* **Assignment**:
Copy out the items between the lines holding "Find the location of a particular element." and "At what (x,y)", inclusive, leaving out the pictures.

* **Record extracts**:
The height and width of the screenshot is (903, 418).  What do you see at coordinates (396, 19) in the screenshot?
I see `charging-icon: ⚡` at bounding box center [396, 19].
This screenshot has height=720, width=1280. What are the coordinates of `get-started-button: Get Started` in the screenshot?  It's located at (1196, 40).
--
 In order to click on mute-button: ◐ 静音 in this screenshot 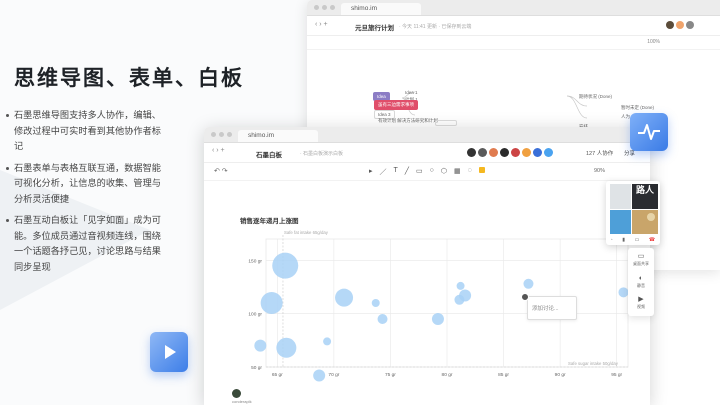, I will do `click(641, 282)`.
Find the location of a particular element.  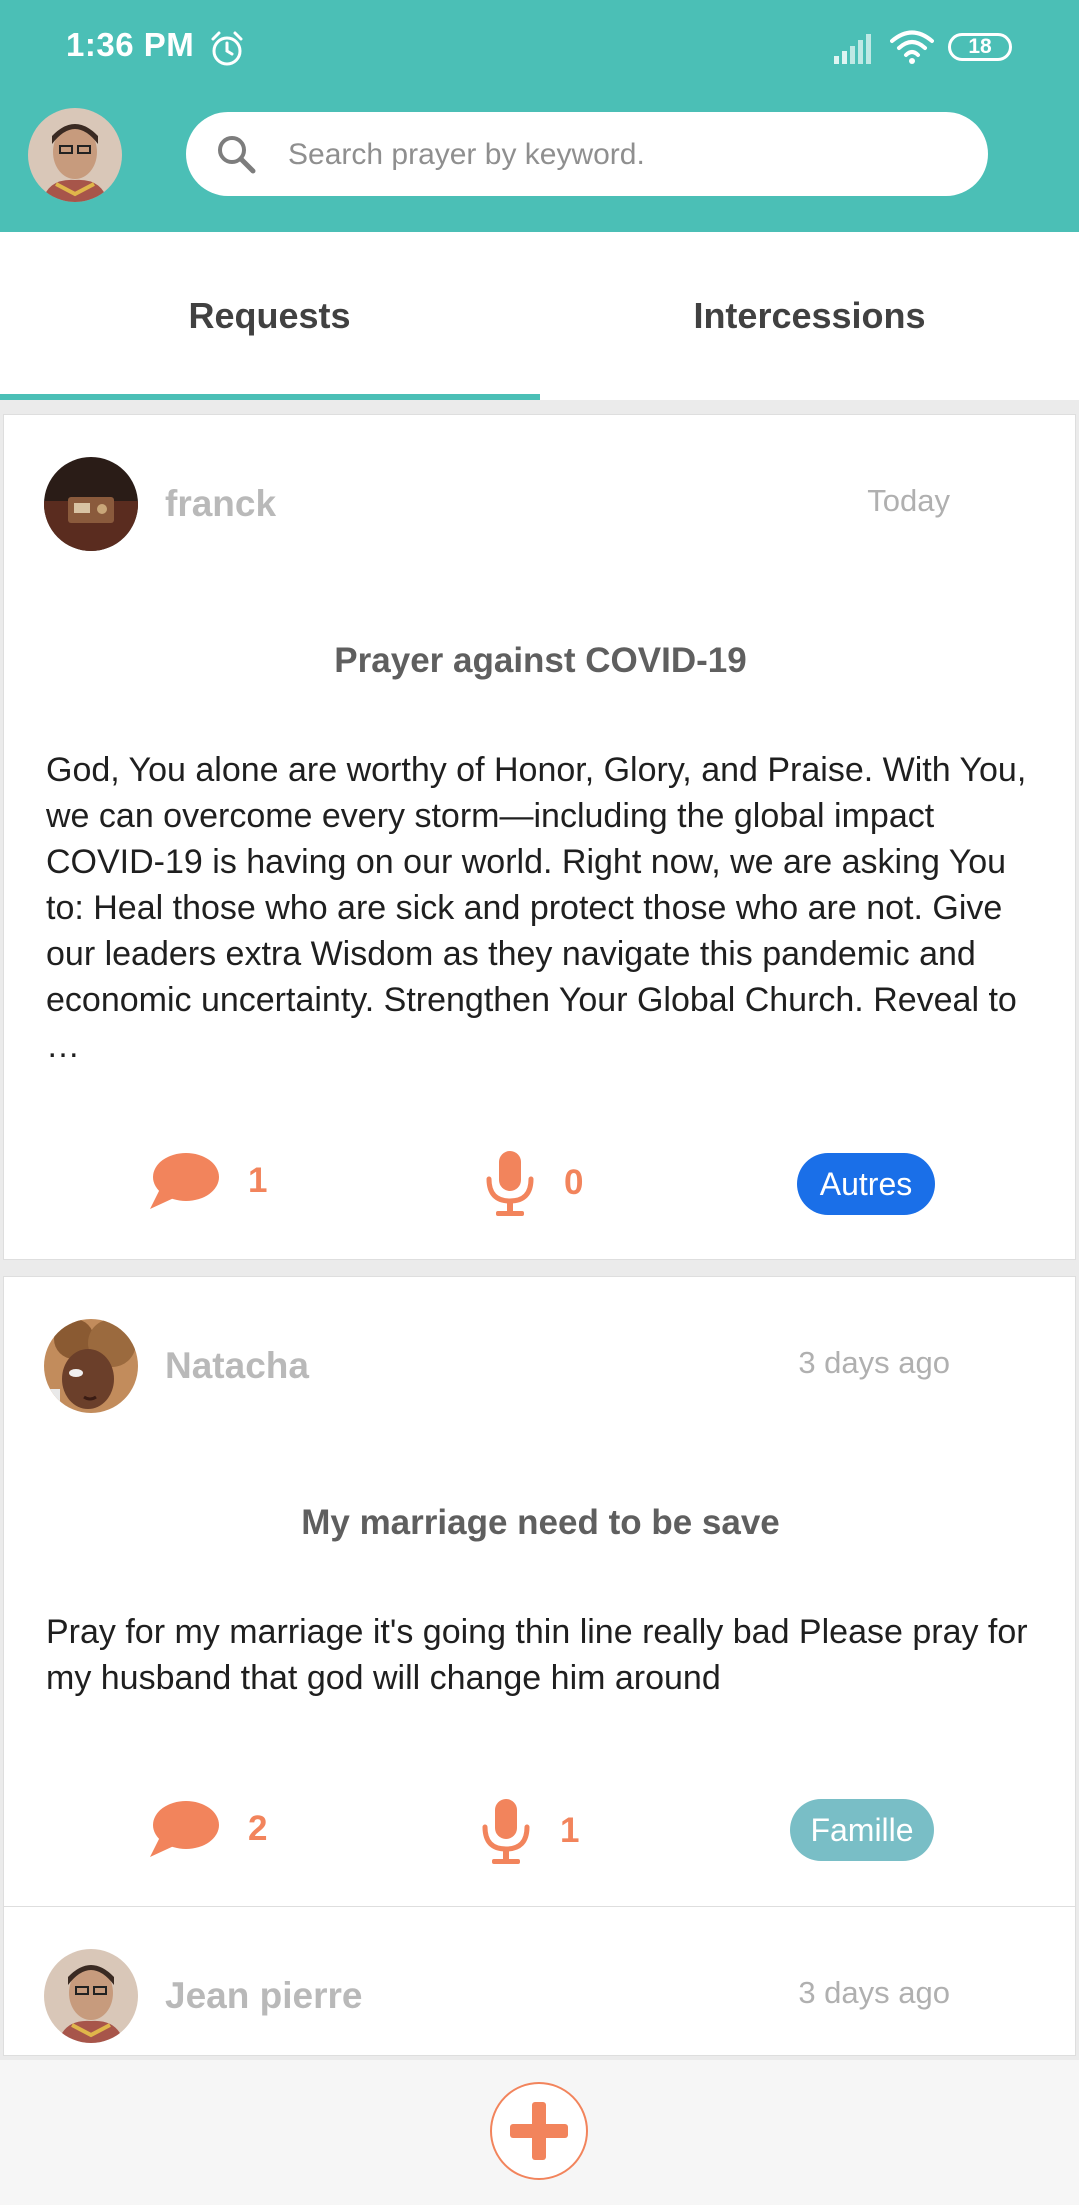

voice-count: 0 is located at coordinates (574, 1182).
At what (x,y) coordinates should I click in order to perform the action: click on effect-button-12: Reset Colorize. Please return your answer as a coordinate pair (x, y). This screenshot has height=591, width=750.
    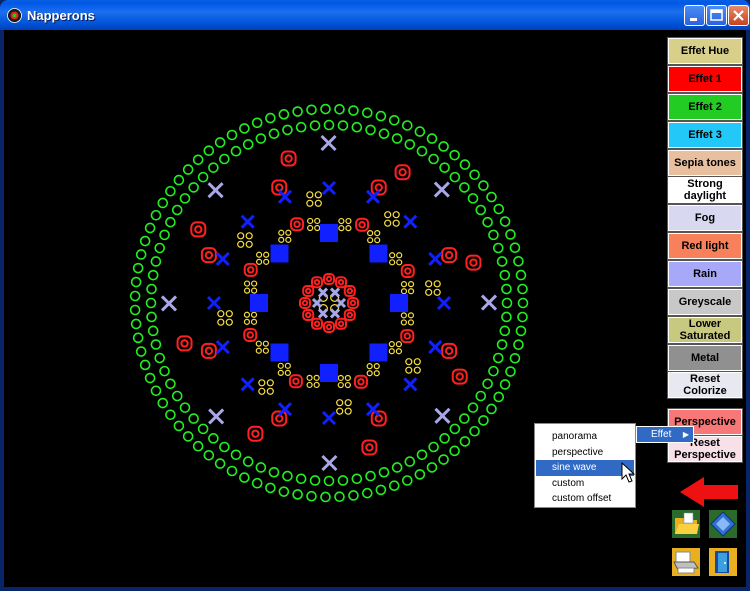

* **Output below**:
Find the location of a particular element.  

voice-count: 0 is located at coordinates (574, 1182).
At what (x,y) coordinates should I click in order to perform the action: click on effect-button-12: Reset Colorize. Please return your answer as a coordinate pair (x, y). This screenshot has height=591, width=750.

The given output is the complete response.